A combination of high-tolerance micro components that control the flow of gas into and out of the pressure chamber and an innovative control algorithm that adapts to system characteristics achieves ultra-precise pulseless flow control. The flow-rate precision benefits the fields of droplet generation, micro process engineering and microreaction kinetics.
Closed-loop flow control enables users of the Mitos P-Pump from UK-based microfluidics expert Dolomite, which has an office in Charlestown, Mass., to select flow rates between 70 nl/min and 5 ml/min instead of relying on pressure settings. The gas pressure inside the chamber is then automatically adjusted to meet the target flow rate. This is achieved by positioning a flow rate sensor in line, which constantly sends flow rate measurements back to the pump. The pump processes the information and makes adjustment decisions. According to Dolomite’s long-term tests in the flow control mode, a coefficient of variation (CV) of less than 0.14 percent for the droplet size can be achieved over extended periods.

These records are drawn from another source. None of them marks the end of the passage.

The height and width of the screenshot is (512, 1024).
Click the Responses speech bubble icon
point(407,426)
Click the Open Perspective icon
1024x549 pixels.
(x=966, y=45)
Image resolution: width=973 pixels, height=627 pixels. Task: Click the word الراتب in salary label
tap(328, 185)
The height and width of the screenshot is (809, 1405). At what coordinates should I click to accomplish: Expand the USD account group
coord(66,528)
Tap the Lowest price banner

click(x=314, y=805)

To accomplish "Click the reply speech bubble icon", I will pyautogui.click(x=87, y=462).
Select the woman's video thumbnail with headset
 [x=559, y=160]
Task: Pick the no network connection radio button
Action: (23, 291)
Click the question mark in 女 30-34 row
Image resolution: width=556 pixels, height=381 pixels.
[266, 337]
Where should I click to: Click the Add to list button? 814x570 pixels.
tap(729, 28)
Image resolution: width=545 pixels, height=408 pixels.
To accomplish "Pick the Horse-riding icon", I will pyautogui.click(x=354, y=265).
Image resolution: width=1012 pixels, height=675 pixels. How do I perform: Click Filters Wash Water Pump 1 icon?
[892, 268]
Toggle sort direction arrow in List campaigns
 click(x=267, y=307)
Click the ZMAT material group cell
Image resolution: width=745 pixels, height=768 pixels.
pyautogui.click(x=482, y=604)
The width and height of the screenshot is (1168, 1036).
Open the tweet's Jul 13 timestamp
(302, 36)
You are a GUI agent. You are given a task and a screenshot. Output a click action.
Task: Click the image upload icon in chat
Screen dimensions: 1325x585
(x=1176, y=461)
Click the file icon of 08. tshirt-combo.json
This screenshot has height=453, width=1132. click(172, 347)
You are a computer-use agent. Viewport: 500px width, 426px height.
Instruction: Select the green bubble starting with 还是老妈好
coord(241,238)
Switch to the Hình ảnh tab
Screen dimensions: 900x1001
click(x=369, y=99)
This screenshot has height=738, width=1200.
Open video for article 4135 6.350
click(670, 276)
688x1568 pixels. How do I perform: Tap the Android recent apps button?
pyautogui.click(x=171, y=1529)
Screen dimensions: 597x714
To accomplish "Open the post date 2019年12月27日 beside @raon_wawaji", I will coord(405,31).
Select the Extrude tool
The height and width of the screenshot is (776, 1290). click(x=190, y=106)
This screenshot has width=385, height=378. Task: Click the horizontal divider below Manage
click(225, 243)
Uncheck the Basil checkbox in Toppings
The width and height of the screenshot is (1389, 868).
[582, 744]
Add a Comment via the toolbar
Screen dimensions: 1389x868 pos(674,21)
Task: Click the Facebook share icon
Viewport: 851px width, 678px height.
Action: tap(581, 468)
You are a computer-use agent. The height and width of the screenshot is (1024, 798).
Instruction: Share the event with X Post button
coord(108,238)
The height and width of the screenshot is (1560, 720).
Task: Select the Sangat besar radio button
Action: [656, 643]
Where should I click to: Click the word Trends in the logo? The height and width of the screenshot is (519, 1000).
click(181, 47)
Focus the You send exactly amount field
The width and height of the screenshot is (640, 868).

“The key benefit of flow control mode over pressure control mode is that it can compensate for small changes in the system flow resistance to maintain constant droplet size,” notes mechanical engineer Tim Aktins, who designed the Mitos P-Pump. “In theory, in a perfect system, the pressure control mode can give equally good CV compared to flow control mode. In practice, however, small changes in system flow resistance over long time periods can be anticipated with pressure control, which makes flow control mode the better (mode).”
Benefits Over Syringe Pumps
Dolomite’s pressure-driven Mitos P-Pump system (in either flow control mode or pressure control mode) is said to give significant benefits over a syringe-based system. The company’s own tests have demonstrated that the pulsations introduced to the flow by a syringe pump’s stepper motor drive give rise to droplet size variability. Mean droplet diameter with the Mitos P-Pump was 99.7 µm with a standard deviation of 0.6 µm, compared with a mean droplet diameter of 93.4 µm and a standard deviation of 5.1 µm for a market-leading syringe pump. Meanwhile, CV was 0.6 percent compared with 5.5 percent for the syringe pump.
The Mitos P-Pump can potentially handle any fluids, as the wetted materials are the user-selected vial (typically glass) and dip tube (typically FEP or PTFE plastic). The vial can be placed directly in the chamber. Due to the wide pressure capability (0 to 10 bar), the pump can handle high-viscosity (more than 100 Cp) liquids. With the correct setup, it is also possible to use the pump to deliver low-viscosity fluids, such as gases.
By connecting a Mitos flow rate sensor in line between the pump and microfluidic device, users can enter a flow rate target directly on the Mitos P-Pump itself with no need for a personal computer. This simplifies the setup for the user and makes it possible to switch seamlessly between pressure control and flow control modes from a single user interface. Onboard controls are ideal for a lab-based environment, where space is limited, according to Dolomite.
A personal computer application is also available, which can control multiple pump and flow sensor units simultaneously and independently and thereby manage complex experiments. The software package also provides graphical interfaces for viewing the pressures and flow rates over time. Quick changeover between flow control and pressure control is also enabled with the software package, and users can continue to benefit from the flow smoothness of the pressure-driven Mitos P-Pump, but with even more accurate control over the delivery of picoliter reagent volumes into the system, according to Dolomite.
The fields of droplet generation, cell-based studies, fluid-fluid contacting, micro process engineering and microreaction kinetics stand to benefit from the new pump’s performance. In particular, droplet microfluidics, which is a wide field encompassing food emulsions, drug discovery, droplet polymerase chain reaction and biochemical analysis, is a highly promising application target for the Mitos P-Pump. The low-flow-rate capabilities of the pump, meanwhile, are beneficial for generation of small droplets (less than 30 µm dia), which is useful for encapsulating biological matter into droplets as well as introducing picoliter volumes of reagents into microreactors.